32. Knowledge of authority.-The putative lienor under the Maritime Lien Act of 1910 (Comp. St. §§ 7783-7787), is not bound, whenever he gets an order to supply or serve the ship, to institute an inquiry as to the authority of the person by whom the supplies or services are ordered to bind the ship. The Muskegon (D.C.N.Y.) 275 F. 117, decree affirmed (C. C. A.) 275 F. 348. Testimony by the seller of fuel oil to a vessel that he made no effort to ascertain the ownership of the vessel, because he knew from previous sales that the vessels of that line had been transferred back and forth between several corporations, among which, however, the company ordering the oil was not included, held to show knowledge of facts which imposed on him the duty to inquire into the authority of the latter company to order oil on behalf of the vessel, which inquiry would have revealed that it was a charterer, without authority to bind the vessel, so that the seller had, under Act June 23, 1910, § 3 (Comp. St. § 7785), no lien on the vessel. The Admiral Goodrich (D. C. Wash.) 279 F. 126.

Cited without definite application, The Susquehanna (C. C. A. N. Y.) 267 F. 811; The St. Johns (C. C. A. Va.) 273 F. 1005: The Flush (C. C. A. N. Y.) 277 F. 25; The Kalfarli (C. C. A. N. Y.) 277 F. 391; The Eastern (D. C. Mass.) 257 F. 874; The Castor (D. C. N. Y.) 267 F. 608; The Coaster (D, C. Wash.) 273 F. 609; The Angie B. Watson (D. C. Mass.) 274 F. 218; The Oconee (D. C. Va.) 280 F. 927; South Atlantic Dry Dock Co. v. U. S. Shipping Board Emergency Fleet Corporation (D. C. Fla.) 284 F. 723.
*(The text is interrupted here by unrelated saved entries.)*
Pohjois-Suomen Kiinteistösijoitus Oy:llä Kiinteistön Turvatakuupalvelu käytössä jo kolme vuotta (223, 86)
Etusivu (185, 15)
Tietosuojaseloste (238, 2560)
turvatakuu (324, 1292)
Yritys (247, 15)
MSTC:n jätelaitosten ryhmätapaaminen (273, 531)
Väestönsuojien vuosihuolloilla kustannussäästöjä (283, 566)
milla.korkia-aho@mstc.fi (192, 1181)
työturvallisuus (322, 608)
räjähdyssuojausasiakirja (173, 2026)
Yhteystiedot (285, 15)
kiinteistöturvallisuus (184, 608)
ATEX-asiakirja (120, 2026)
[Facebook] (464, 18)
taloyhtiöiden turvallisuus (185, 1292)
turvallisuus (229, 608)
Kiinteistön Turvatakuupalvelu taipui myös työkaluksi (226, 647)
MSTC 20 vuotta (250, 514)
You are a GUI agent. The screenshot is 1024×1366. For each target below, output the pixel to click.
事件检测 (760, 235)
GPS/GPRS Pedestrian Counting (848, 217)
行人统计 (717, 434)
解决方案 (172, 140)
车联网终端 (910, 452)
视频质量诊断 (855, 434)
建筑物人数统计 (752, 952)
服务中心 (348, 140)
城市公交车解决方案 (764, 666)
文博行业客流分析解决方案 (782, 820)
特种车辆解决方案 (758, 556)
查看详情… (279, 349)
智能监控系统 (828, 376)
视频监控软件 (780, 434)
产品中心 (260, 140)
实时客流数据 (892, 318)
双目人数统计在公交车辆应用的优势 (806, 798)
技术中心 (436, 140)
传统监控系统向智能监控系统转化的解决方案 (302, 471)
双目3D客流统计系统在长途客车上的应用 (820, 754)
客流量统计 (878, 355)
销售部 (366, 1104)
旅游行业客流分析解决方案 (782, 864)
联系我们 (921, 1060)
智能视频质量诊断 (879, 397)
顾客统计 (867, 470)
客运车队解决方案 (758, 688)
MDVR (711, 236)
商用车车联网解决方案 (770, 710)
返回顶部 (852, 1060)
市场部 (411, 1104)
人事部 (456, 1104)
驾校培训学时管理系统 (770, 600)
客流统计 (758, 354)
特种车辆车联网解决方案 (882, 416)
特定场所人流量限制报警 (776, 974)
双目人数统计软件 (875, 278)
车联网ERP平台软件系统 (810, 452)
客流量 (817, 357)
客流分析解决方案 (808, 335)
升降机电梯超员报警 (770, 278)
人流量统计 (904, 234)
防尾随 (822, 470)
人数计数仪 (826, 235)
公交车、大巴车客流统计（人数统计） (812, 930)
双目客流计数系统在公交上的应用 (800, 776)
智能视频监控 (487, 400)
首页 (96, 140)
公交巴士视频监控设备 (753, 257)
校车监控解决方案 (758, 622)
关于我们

DECISIONS APPLICABLE TO § 7785 Construction.-The fact that in Act June 23. 1910, c. 373, §§ 1, 3 (Comp. St. §§ 7783, 7785), the word "order," or "ordering," is used with reference to the supplies for which a maritime lien is given, while in section 2 (Comp. St. § 7784), specifying the persons presumed to have authority from the owner to bind the vessel, the word "procure" is used, does not indicate an intention to give different significance in those sections. The Portland (C. C. A. Cal.) 273 F. 401.

The words "other necessaries," used in this act, under the rule of ejusdem generis, must be limited in their meaning to such things of the general nature of repairs and supplies as are fit and proper for the use of the ship. The Penn (D. C. Pa.) 266 F. 933.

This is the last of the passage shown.